In December, CBP released its apprehension statistics for 2014, which show that of the 486,651 apprehensions, 257,473 were from countries “other than Mexico.” Of those apprehended from countries “other than Mexico,” CBP provided CNSNews.com the countries of origin of those taken into custody.
Of those from countries “other than Mexico,” 1,191 were from 12 countries – Iran, Sudan, Cuba and Syria (state sponsors of terror), and Afghanistan, Algeria, Lebanon, Libya, Nigeria, Iraq, Pakistan, Saudi Arabia, Somalia and Yemen (“countries of interest") – designated by the federal government to have terrorist links.
The breakdown of the apprehension of individuals from 12 countries designated as “countries of interest” is as follows, according to CBP: Afghanistan (4); Algeria (3); Cuba (1,061); Iran (4); Iraq (7); Lebanon (10); Nigeria (29); Pakistan (31); Saudi Arabia (16); Somalia (6); Syria (14); and Yemen (6).

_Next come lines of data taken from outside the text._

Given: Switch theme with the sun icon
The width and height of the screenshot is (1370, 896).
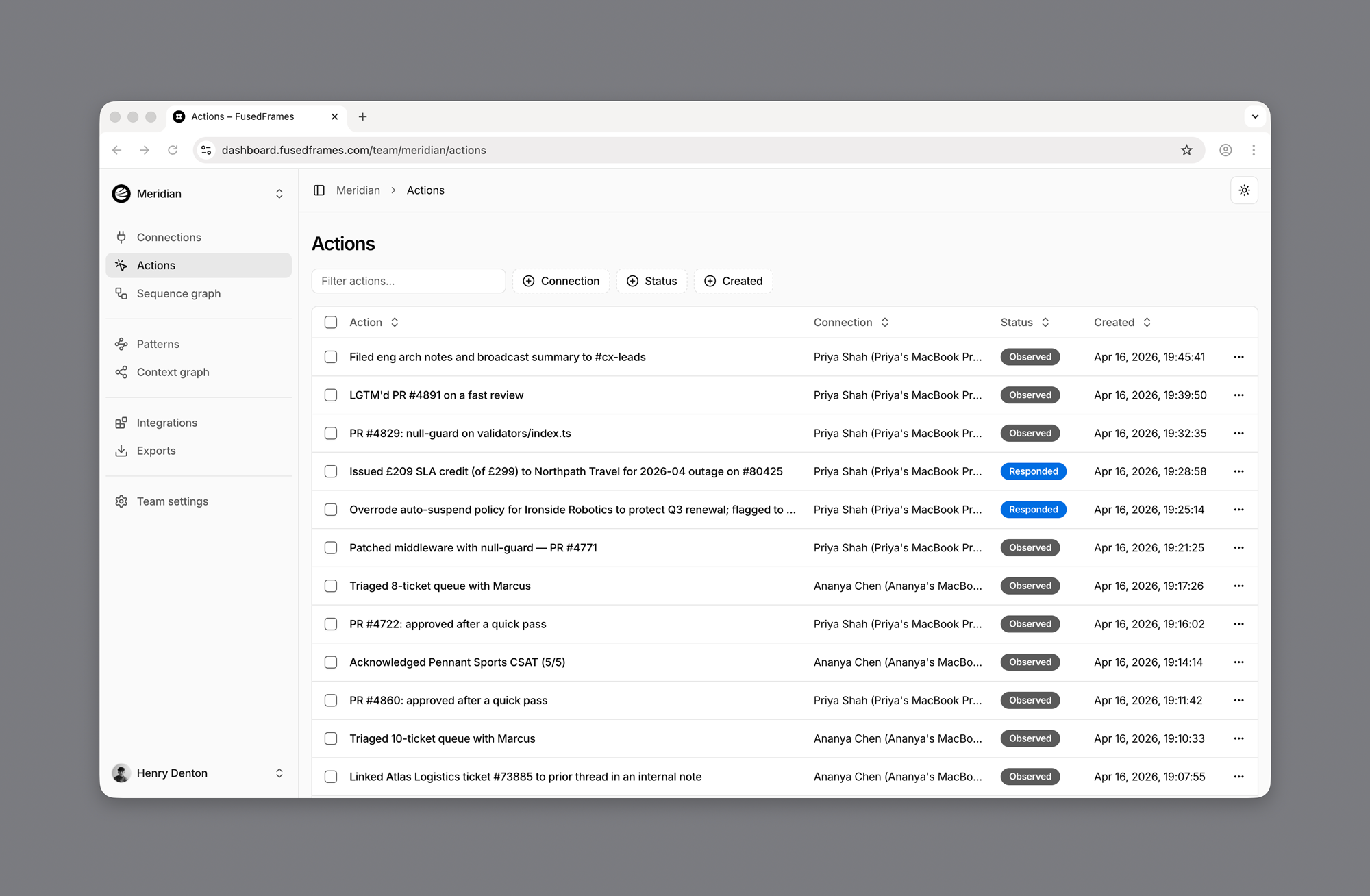Looking at the screenshot, I should 1244,190.
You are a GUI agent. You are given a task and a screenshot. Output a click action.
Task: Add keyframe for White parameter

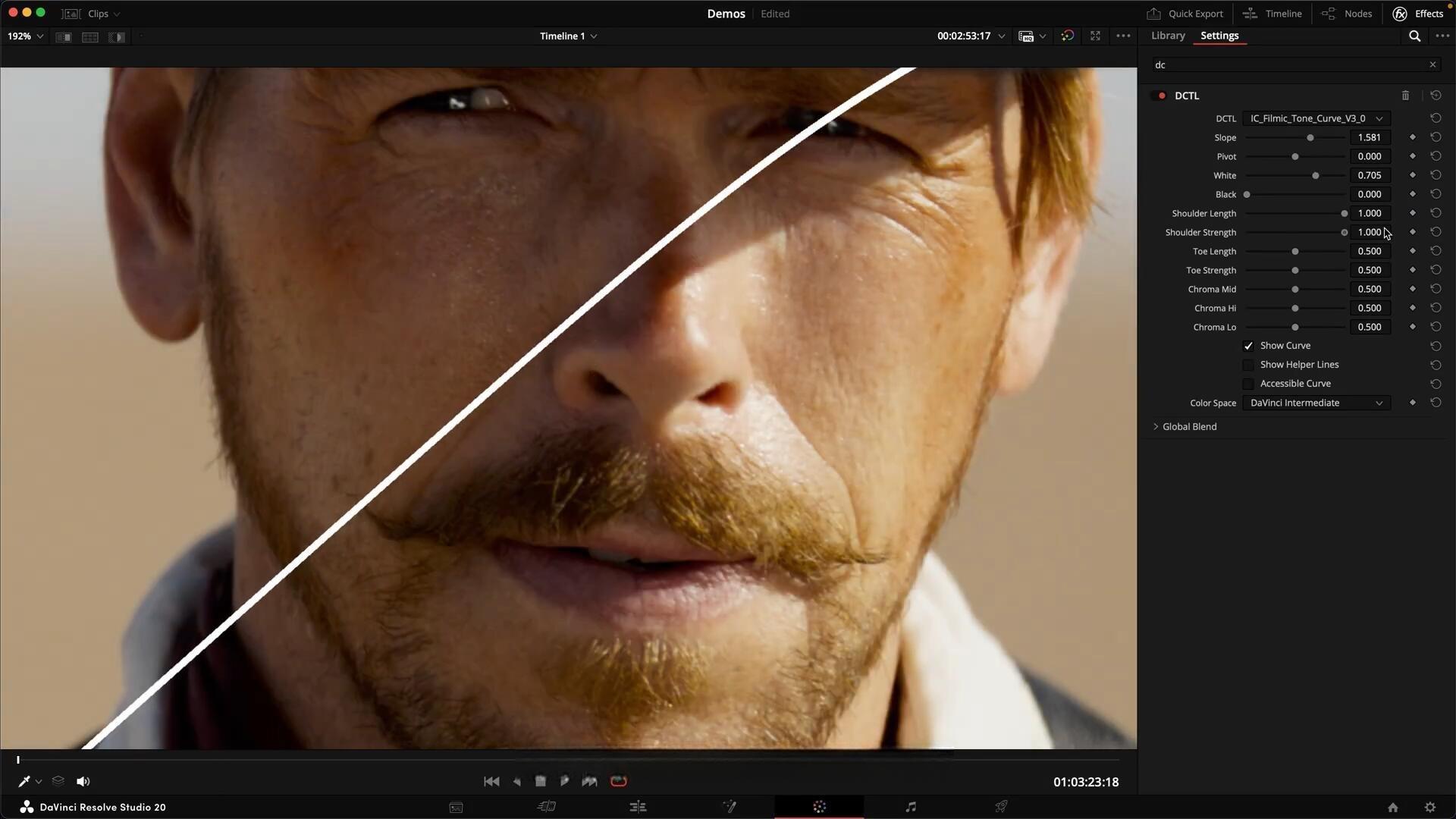click(x=1412, y=175)
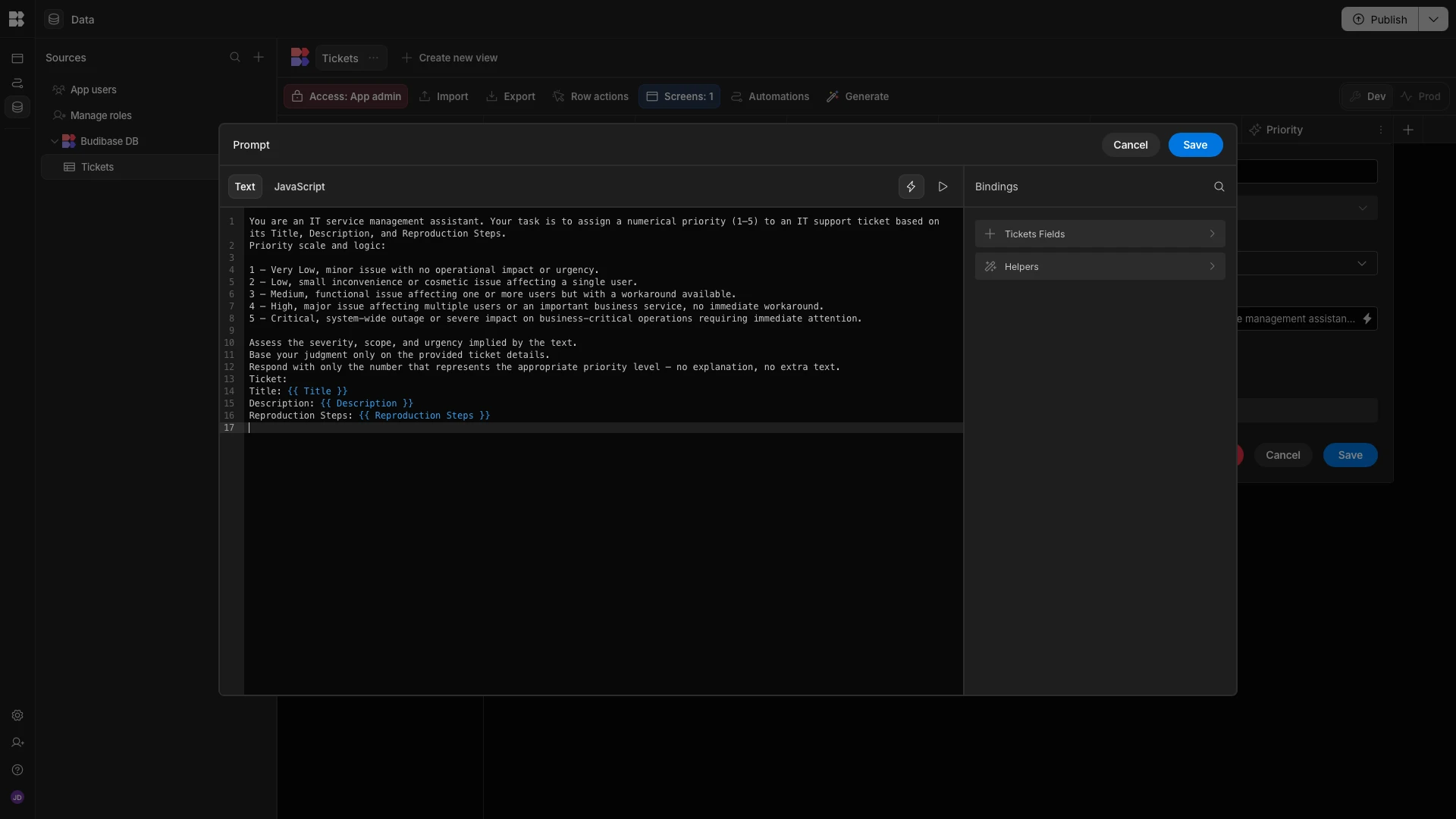Expand the Tickets Fields bindings group
The width and height of the screenshot is (1456, 819).
(x=1100, y=234)
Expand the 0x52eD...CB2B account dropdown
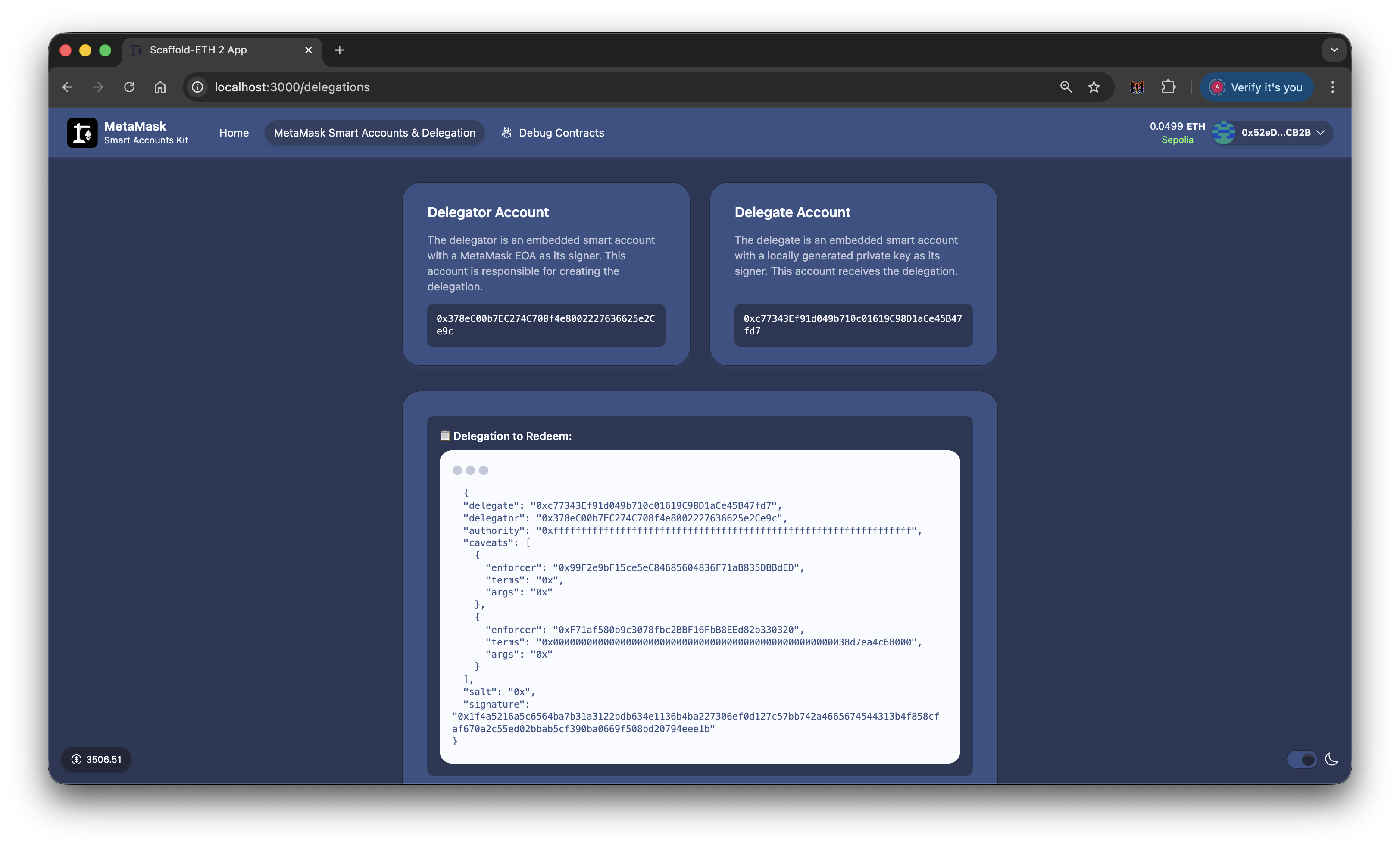This screenshot has height=848, width=1400. (1322, 132)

As CNSNews.com reported in 2010, following the failed attempt to bring down Northwest Flight 253 on Dec. 25, the Transportation Safety Administration (TSA) announced enhanced airport screening for people traveling through or from 14 “countries of interest.” TSA did not specify which nations it considered “countries of interest.”
“TSA is mandating that every individual flying into the U.S. from anywhere in the world who holds a passport issued by or is traveling from or through nations that are state sponsors of terrorism or other countries of interest will be required to go through enhanced screening,” the TSA said.
“TSA directed the increased use of enhanced screening technologies and mandates threat-based and random screening for majority passengers on U.S. bound international flights,” it added.
But a Jan. 4, 2010 New York Times report, citing Obama administration officials, identified them as Afghanistan, Algeria, Lebanon, Libya, Nigeria, Iraq, Pakistan, Saudi Arabia, Somalia and Yemen. The other four – Iran, Sudan, Syria and Cuba – were identified as state sponsors of terrorism by the State Department.
A Jan. 4, 2010 report in USA Today, citing the TSA as the source, described the full list of nations whose citizens would be targeted for enhanced security checks as “14 countries with terrorism problems.”